Hizbullah, Bingöl'deki örgütlenmesini, Yamaç aşiretine bağlı aileler üzerinden gerçekleştirmişti...
1985'te başlayan örgütlenmedeki kilit isim ise Bingöl'den Diyarbakır'a göç eden bir ailenin üyesi olan Hacı Bayancık'tı...
Zamanla Hizbullah'ın Şura üyesi olan Bayancık, Bingöl'deki faaliyetlerini, Yamaç aşiretinin önemli isimlerinden Şevket Börü'yle birlikte gerçekleştirmişti...
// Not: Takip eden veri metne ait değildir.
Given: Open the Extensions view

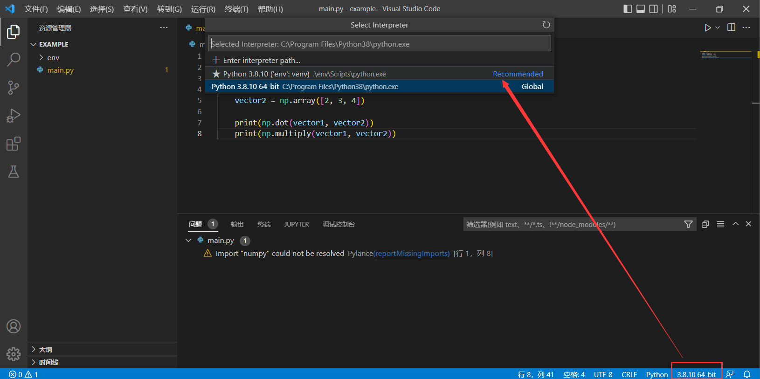Looking at the screenshot, I should pos(14,144).
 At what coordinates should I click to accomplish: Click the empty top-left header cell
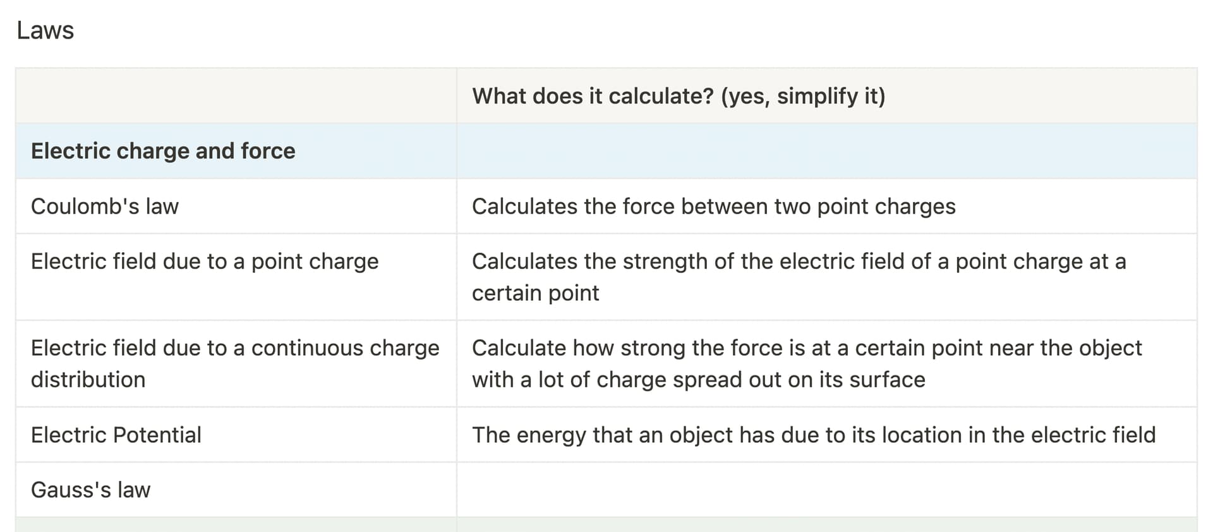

Hizbullah lideri Hüseyin Velioğlu'na bağlılığını ifade etmek uğruna soyadını Velioğlu olarak değiştiren Börü, 1992'de örgütün Diyarbakır'daki askeri kanat sorumlusu olunca da, ailenin gençlerini Hizbullah'ın içine çekmeyi başarmıştı...
Peki, bu ilişkileri niçin mi anımsattık?..
Apartmanda dehşet!..
Çünkü önceki gün HDP'lilere yönelik gerçekleştirilen ve 82 kişinin gözaltına alındığı operasyonun bir nedeni de Börü ailesine uzanıyor...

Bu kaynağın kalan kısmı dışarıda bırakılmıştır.